## [WRITTEN INSTRUCTION]
Collect each line from the entries below that contains the string "arrow". The match is case-sensitive.
── DATA TO PROCESS
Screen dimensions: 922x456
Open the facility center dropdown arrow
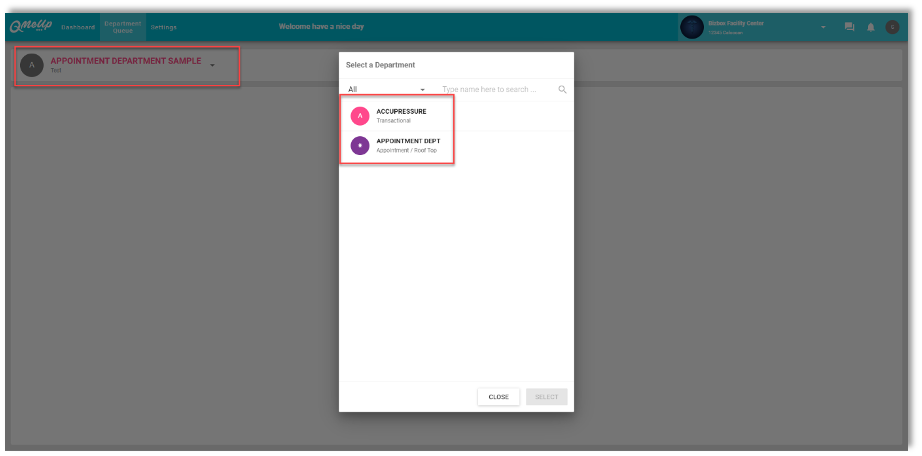click(823, 27)
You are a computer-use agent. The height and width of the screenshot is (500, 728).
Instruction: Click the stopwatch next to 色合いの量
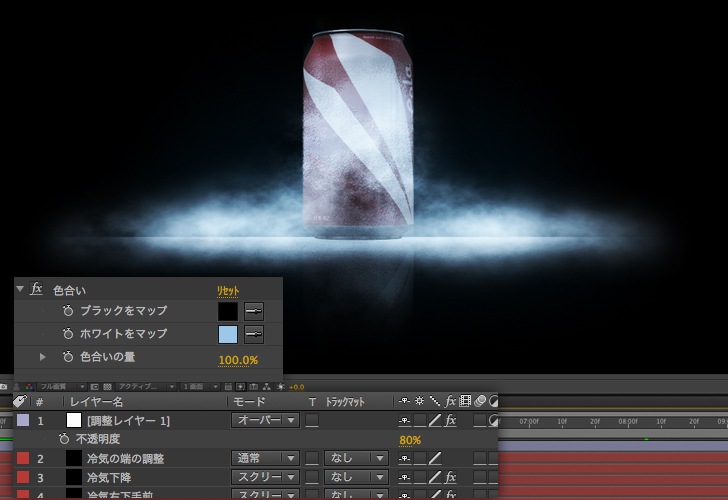point(68,357)
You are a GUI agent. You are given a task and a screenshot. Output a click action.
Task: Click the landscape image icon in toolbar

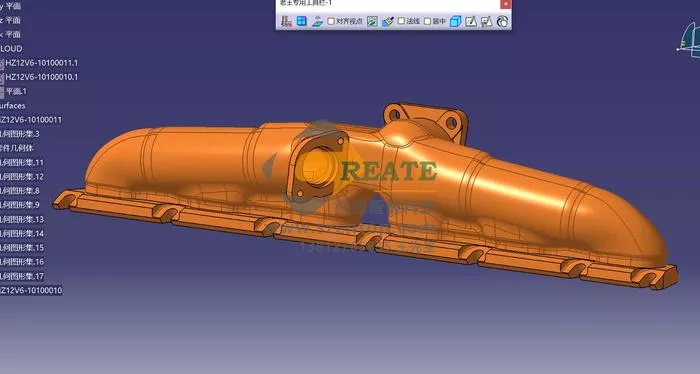click(x=372, y=21)
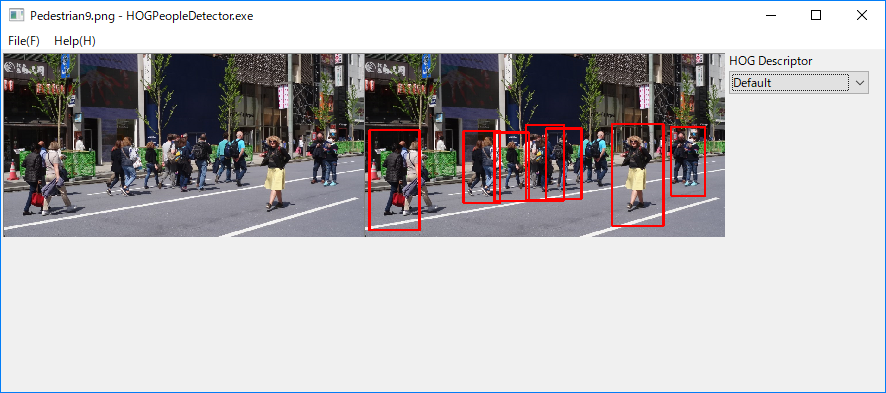
Task: Click the HOG Descriptor combo box showing Default
Action: (x=798, y=83)
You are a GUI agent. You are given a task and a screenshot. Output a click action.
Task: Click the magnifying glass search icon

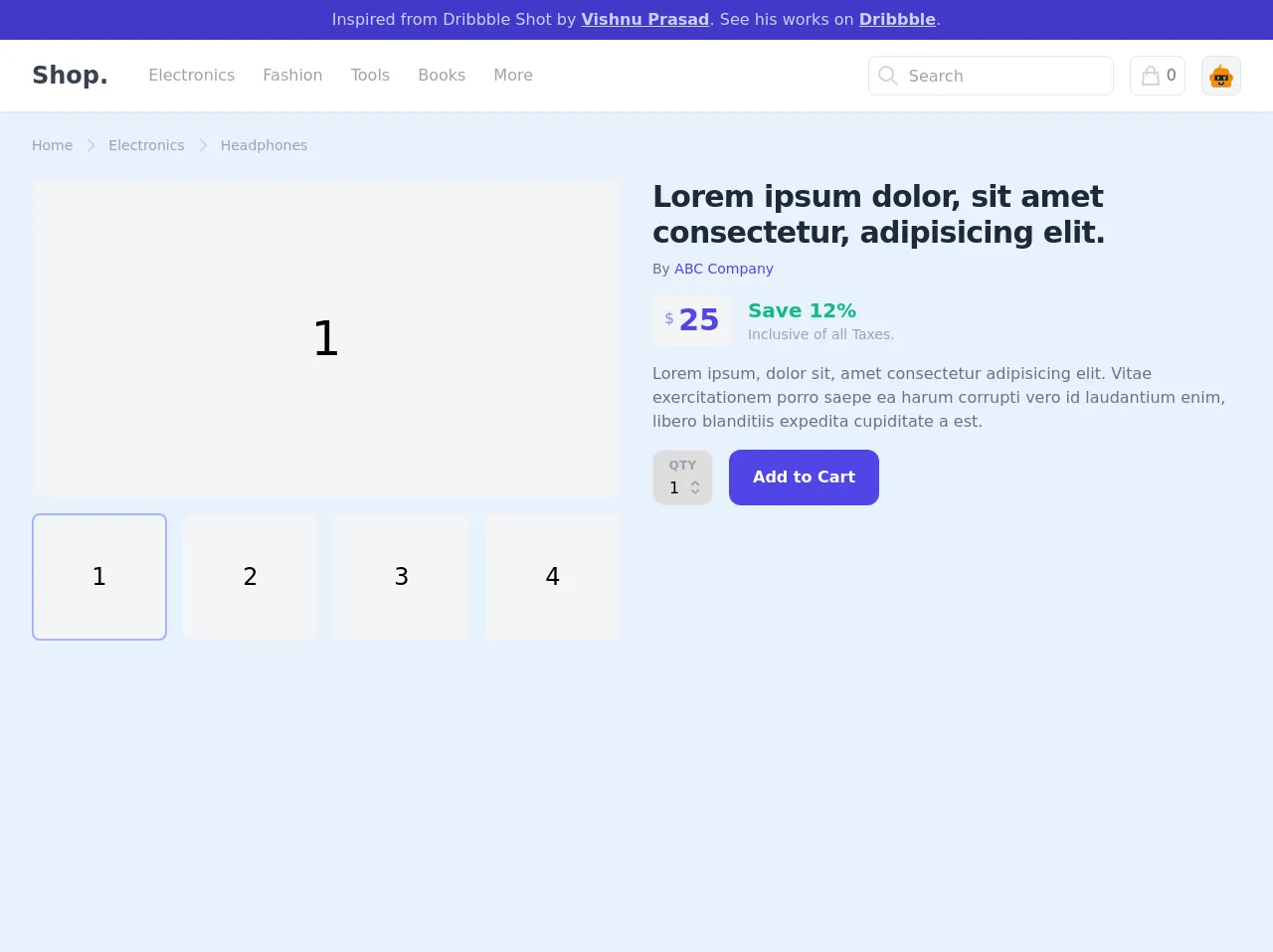pos(888,76)
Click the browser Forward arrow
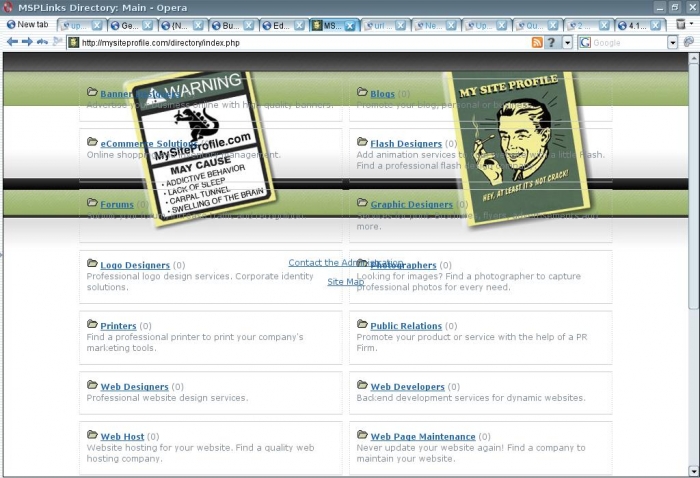 [27, 42]
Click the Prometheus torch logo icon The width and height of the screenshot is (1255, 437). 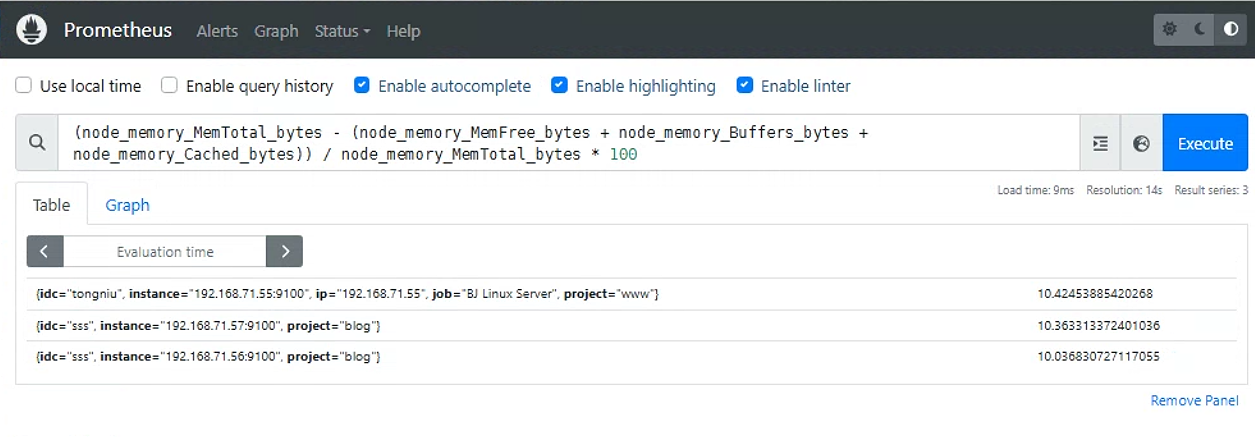(32, 29)
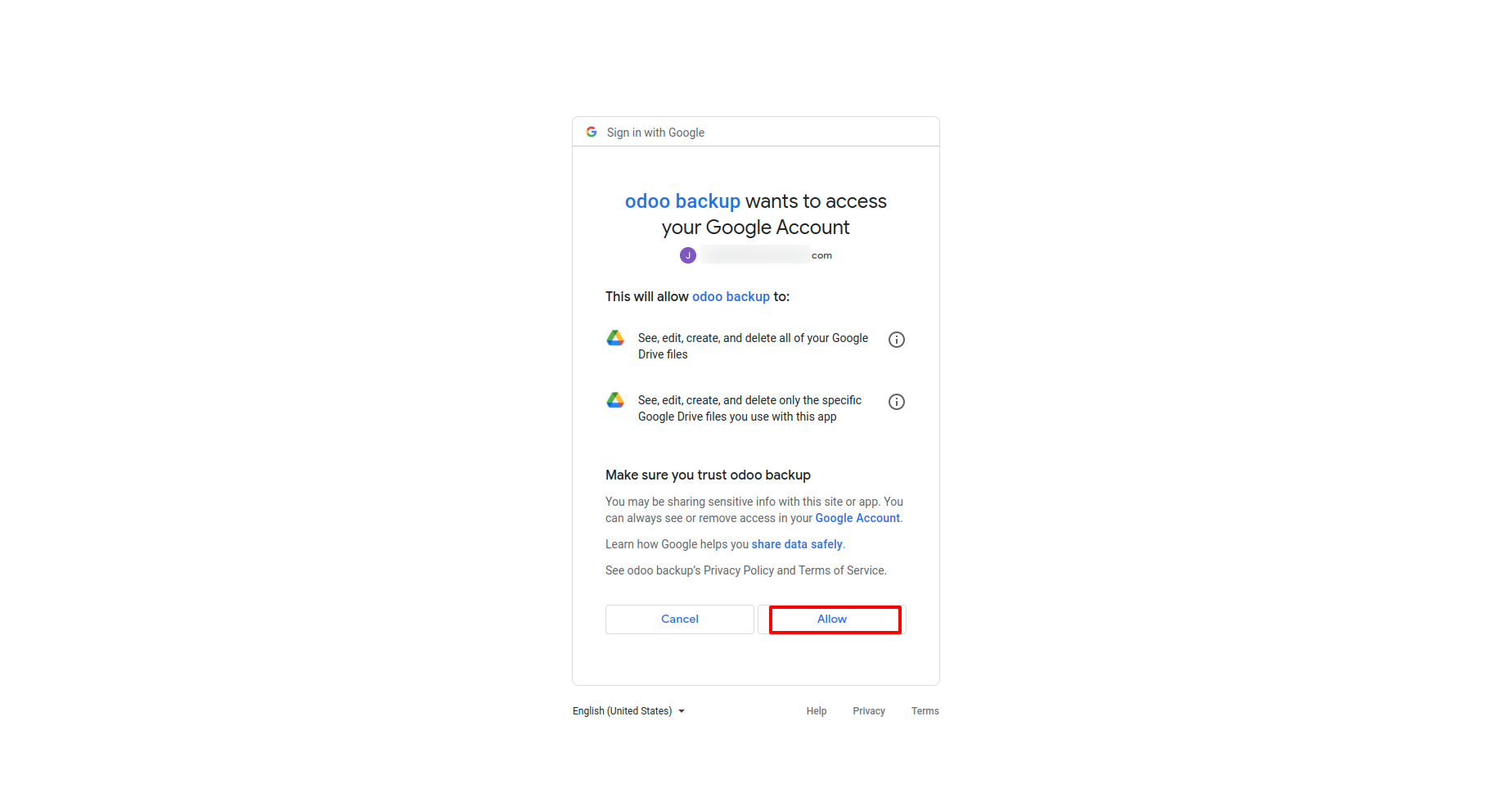Open the share data safely link
This screenshot has width=1512, height=802.
[x=797, y=544]
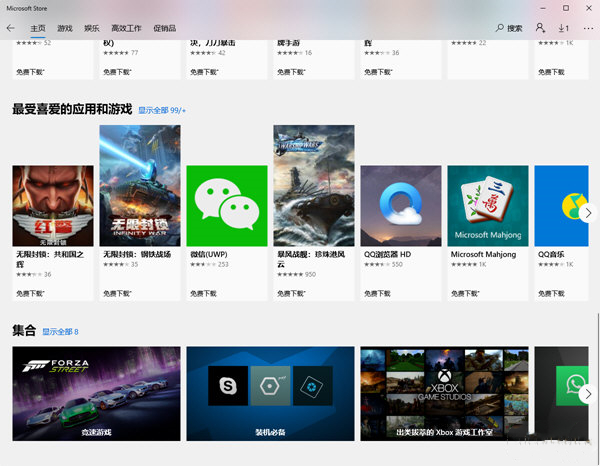The image size is (600, 466).
Task: Click 显示全部 8 link beside 集合
Action: [x=60, y=331]
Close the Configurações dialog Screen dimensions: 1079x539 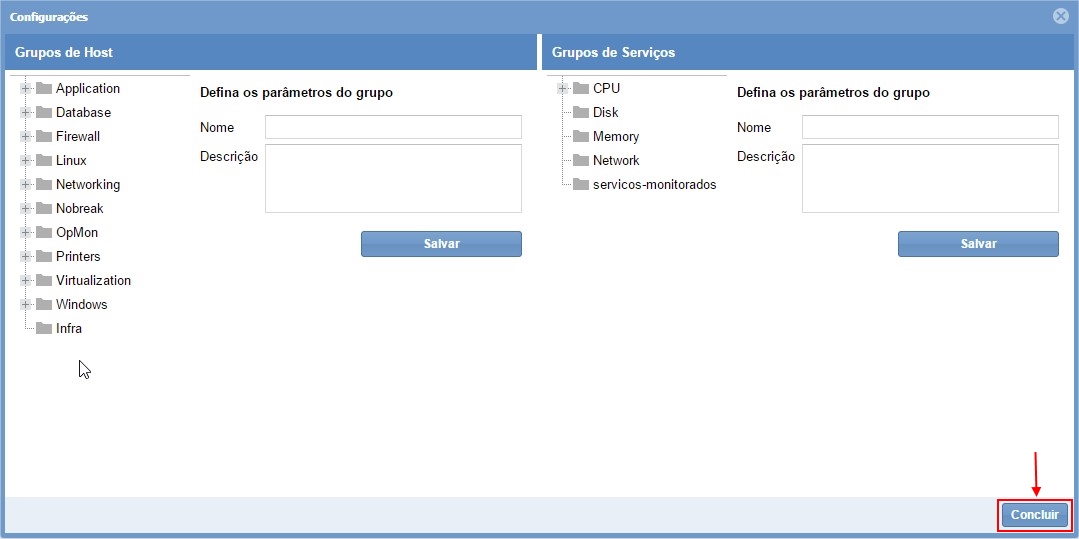[x=1061, y=16]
────
## [WRITTEN ANSWER]
Open the facility center dropdown arrow
Click the browser Forward arrow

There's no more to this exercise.